To establish municipal liability, a plaintiff must identify a "government policy or custom, whether made by its lawmakers or by those whose edicts or acts may fairly be said to represent official policy," that inflicts an injury under Section 1983.Monell v. New York City Dept. of Soc. Servs., 436 U.S. 658, 694 (1978). In Monell, the Court held that a municipality may not be held liable based on a theory of respondeat superior. Id. Thus, not every action taken by public officials subjects a municipality to Section 1983 liability; "municipal liability attaches only where the decisionmaker possesses final authority to establish municipal policy." Pembaur v. City of Cincinnati, 475 U.S. 469, 482 (1986) (plurality opinion) (emphasis added). "[T]he question of whether a given official is the municipality's final policymaker in a given area is a matter of law to be decided by the court." Jeffes v. Barnes, 208 F.3d 49, 57 (2d Cir. 2000). The public official must have policymaking authority with respect to "the action alleged to have caused the particular constitutional or statutory violation." Jett v. Dallas Indep. Sch. Dist., 491 U.S. 701, 737 (1989). In a case involving retaliatory discharge, city officials not authorized to make employment policy lack final authority to provide a basis for municipal liability. City of St. Louis v. Praprotnik, 485 U.S. 112, 128 (1988) (plurality opinion). Additionally, when an official's decisions are constrained by written municipal policies or subjected to review, that official lacks final policymaking authority. Id. at 127.

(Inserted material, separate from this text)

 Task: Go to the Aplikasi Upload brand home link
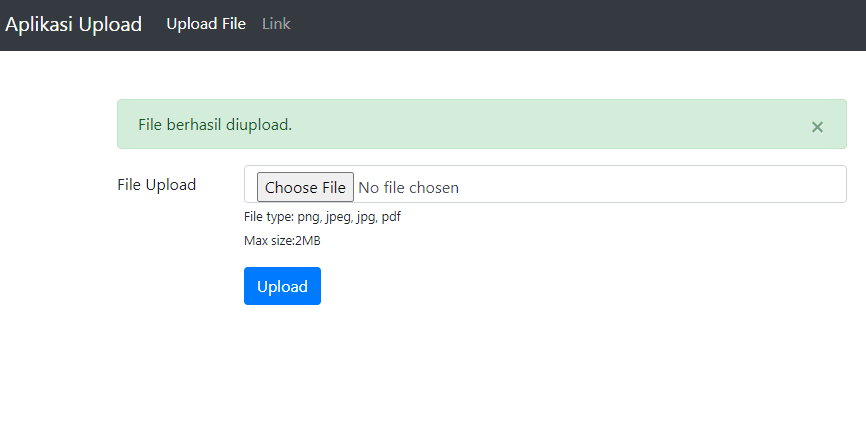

In the Amended Complaint, Plaintiff alleges that Defendants Harrington and Paul were empowered to make policy decisions on behalf of Metro-North and the MTA. Although the Second Circuit has held that complaints containing only conclusory, vague, or general allegations supporting claims of municipal liability should be dismissed for failure to state a claim, Dwares v. City of New York, 985 F.2d 94, 100 (2d Cir. 1993),Leatherman appears to have rejected this interpretation of the pleading standard applicable to municipal liability claims. See Leatherman, 507 U.S. at 165, 168; see also Simpkins v. Bellevue Hosp., 832 F. Supp. 69, 74 n. 3 (S.D.N.Y. 1993) ("[T]heLeatherman opinion . . . appears to change the law in the Second Circuit which theretofore required dismissal of a complaint which merely asserted conclusorily the existence of a policy without allegations of fact beyond the single incident alleged in the complaint."). Several Second Circuit district courts have observed that Leatherman appears to adopt the Ninth Circuit rule that "a claim of municipal liability under Section 1983 is sufficient to withstand a motion to dismiss even if the claim is based on nothing more than a bare allegation that the individual officers' conduct conformed to official policy, custom, or practice." Karim-Panahi v. Los Angeles Police Dept., 839 F.2d 621, 624 (9th Cir. 1988); see, e.g., Hughes v. City of Hartford, 96 F. Supp. 2d 114, 116-17 (D. Conn. 2000); Lucas v. New York City, No. 95 CIV. 0854 (MBM), 1995 WL 675477, at *3 (S.D.N.Y. Nov. 14, 1995); Simpkins, 832 F. Supp. at 73-74. Under the Leatherman rule, therefore, Plaintiff's bare allegations that Harrington was a "policy maker" and that both Harrington and Paul were empowered to make policy decisions on behalf of Metro-North/MTA are sufficient, albeit minimally so, to withstand the instant Rule 12(b)(6) motion. See Leatherman, 507 U.S. at 165, 168.

Defendants contend that Plaintiff has not sufficiently plead a basis for municipal liability, as the Amended Complaint does not allege that Harrington and Paul had final decisionmaking authority over Metro-North's employment policies. However, when read as a whole and in the light most favorable to the Plaintiff, the Amended Complaint is sufficient to support a reasonable inference that Harrington and Paul had final decisionmaking authority regarding Metro-North's relevant employment policies.

Defendants additionally contend that the Amended Complaint must be dismissed because the "Termination of Employment' policy document annexed to the Complaint precludes the possibility of a finding that Harrington and Paul possessed final policymaking authority. The "Termination of Employment" policy provides that involuntary termination decisions "should be" reviewed by the Human Resources Director with relevant Department Directors.See Praprotnik, 485 U.S. at 127 (plurality opinion) (holding that government officials whose discretionary decisions are subject to review lack final policymaking authority). However, Metro-North's policy providing that the HR and Department directors "should" review involuntary discharge decisions is not necessarily inconsistent with the Plaintiff's allegations that Harrington and Paul possessed final policymaking authority. The language of the policy does not conclusively show that the directors actually review any firing decisions. See O'Connor v. Barnes, No. 97-CV-1489 (LEK/DNH), 1998 WL 1763959, at *4 (N.D.N.Y. Mar. 18, 1998) ("[A]n official with authority to make decisions in a particular area can be considered a policymaker where there is an absence of either substantive constraints on ormeaningful review of the official's choices." (Emphasis added.)).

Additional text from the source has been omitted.